## Série de tâches
A – Répondez aux questions suivantes sur le texte consacré aux femmes et au vertige de l'homme :
(i) Quels métiers ou occupations le texte énumère-t-il pour la femme aimée ?
(ii) De quel genre de roman chaque femme est-elle le sujet ?
(iii) Que devient l'homme le temps de cet amour ?
B – Recopiez sans modification le passage du texte consacré aux femmes et au vertige de l'homme, de « Ne souriez pas, pas » à « ne pas plaisanter. ».

## Extrait du texte
——————

Les femmes: Vertiges de l'homme
Toutes, chacune, on ne le répétera jamais assez, qu'elle l'ignore, l'espère ou le redoute, est dispensatrice de ce vertige qui s'empare de l'homme à l'improviste, comme ça. Tout est changé, cet homme n'est plus à cette seconde ce qu'il était à la seconde précédente. Ce doux agneau peut vous tuer sans sourciller, si vous vous placez entre elle et lui.
Elle est pharmacienne, couturière, danseuse, femme de ménage, femme de manège, mais il l'aime, vous l'entendez? Ca ne s'explique pas. Passez votre chemin, n'essayez pas de lui faire comprendre qu'elle est de plein droit à un autre, il n'y a rien à comprendre, sa patrie est là où ce coeur bat, où cette jambe vole, où cette hanche pivote sur elle-même.
Chaque femme est le sujet d'un extraordinaire roman, d'un pathétique roman, qu'elle le sache ou qu'elle l'ignore, qu'elle le redoute ou l'espère, il en est ainsi. Elle est couverte de regards. Pour celui-ci qui s'intéresse à celle-là, aucune autre n'existe, toutes sont de trop, des figurantes, des femmes pour rire, comme on en voit sur les écrans. Celle-là est sa femme pour pleurer sur l'oreiller.
Ne souriez pas, pas un mot déplacé surtout, je vous le rappelle, cet homme, touché par cette grâce obscure et flamboyante qui court les rues, est devenu, le temps de cet amour, un fauve, un tueur en puissance, avec qui mieux vaut ne pas plaisanter.

——————

## Lignes fournies

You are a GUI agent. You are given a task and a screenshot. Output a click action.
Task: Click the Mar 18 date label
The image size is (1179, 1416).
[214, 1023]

——————

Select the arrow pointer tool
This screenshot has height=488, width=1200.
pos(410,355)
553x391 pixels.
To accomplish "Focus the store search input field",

——————

## Corrigé des exercices
A –
(i) Pharmacienne, couturière, danseuse, femme de ménage, femme de manège.
(ii) D'un extraordinaire roman, d'un pathétique roman.
(iii) Un fauve, un tueur en puissance.

B –
Ne souriez pas, pas un mot déplacé surtout, je vous le rappelle, cet homme, touché par cette grâce obscure et flamboyante qui court les rues, est devenu, le temps de cet amour, un fauve, un tueur en puissance, avec qui mieux vaut ne pas plaisanter.